**Enunciado:** Na fonte abaixo, sobre a fiscalização dos representantes eleitos, liste os adjetivos que qualificam a participação do povo na frase iniciada por "Além de fiscalizar".

======== Fonte

Para que essa representação legitimada pelo voto seja efetiva não deve de forma alguma terminar no dia da eleição. Trata-se de um processo continuado que deve passar por uma cultura cívica de permanente fiscalização por parte dos eleitores sobre o “serviço prestado” por seus representantes eleitos. Além de fiscalizar cabe também ao povo, sob a forma de participação direta, ativa e permanente o papel de representação e oferta de denúncia perante o judiciário em casos de desvios de conduta; corrupção, prevaricação e gestão danosa da coisa pública, etc. Caso contrário, se não houver a fiscalização permanente sob a forma de participação ativa e diária, a premissa de que o poder pertence ao povo se transforma em mera ilusão, ou seja, uma democracia de fachada, viciada, de fácil usurpação, que facilita os espertos e àqueles que fazem da politica trampolim para subir na vida e enriquecer de forma rápida e ilícita.

================
======== Conteúdo dos dados

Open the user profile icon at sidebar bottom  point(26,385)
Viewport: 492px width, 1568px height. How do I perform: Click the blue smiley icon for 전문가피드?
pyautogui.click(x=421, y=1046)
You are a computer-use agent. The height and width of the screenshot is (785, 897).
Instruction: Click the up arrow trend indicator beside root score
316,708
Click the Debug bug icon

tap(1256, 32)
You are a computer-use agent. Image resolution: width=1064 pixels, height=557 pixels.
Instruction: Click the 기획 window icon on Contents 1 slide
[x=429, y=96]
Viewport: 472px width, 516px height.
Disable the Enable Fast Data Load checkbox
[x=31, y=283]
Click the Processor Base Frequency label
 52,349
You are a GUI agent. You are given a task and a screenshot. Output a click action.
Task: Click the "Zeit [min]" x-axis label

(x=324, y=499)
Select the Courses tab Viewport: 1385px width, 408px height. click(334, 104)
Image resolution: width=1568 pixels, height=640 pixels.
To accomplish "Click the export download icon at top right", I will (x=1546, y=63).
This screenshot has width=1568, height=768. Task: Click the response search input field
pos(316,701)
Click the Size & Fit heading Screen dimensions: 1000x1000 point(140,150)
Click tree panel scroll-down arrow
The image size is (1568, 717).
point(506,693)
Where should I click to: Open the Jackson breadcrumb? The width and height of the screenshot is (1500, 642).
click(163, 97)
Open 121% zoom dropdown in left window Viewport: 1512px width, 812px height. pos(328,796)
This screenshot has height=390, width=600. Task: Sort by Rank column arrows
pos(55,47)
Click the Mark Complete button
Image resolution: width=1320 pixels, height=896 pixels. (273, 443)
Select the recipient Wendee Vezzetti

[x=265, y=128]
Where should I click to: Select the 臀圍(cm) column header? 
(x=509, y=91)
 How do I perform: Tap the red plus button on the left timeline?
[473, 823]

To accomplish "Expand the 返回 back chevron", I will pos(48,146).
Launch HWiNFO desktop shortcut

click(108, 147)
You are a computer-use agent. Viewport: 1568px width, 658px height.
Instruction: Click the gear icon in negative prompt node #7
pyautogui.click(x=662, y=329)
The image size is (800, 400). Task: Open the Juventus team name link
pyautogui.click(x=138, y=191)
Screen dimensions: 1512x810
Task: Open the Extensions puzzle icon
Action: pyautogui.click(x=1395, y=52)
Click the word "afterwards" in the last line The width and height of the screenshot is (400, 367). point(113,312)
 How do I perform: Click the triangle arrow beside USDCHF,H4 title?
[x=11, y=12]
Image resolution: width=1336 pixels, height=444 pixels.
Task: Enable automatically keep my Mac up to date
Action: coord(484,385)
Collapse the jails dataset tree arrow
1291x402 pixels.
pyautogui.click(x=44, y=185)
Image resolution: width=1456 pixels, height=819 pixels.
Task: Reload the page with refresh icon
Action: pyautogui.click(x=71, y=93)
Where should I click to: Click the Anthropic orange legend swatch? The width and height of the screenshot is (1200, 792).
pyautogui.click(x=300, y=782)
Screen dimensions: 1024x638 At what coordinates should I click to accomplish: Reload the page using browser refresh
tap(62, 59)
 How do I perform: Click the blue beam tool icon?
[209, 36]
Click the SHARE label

================

**Resposta completa:** direta, ativa, permanente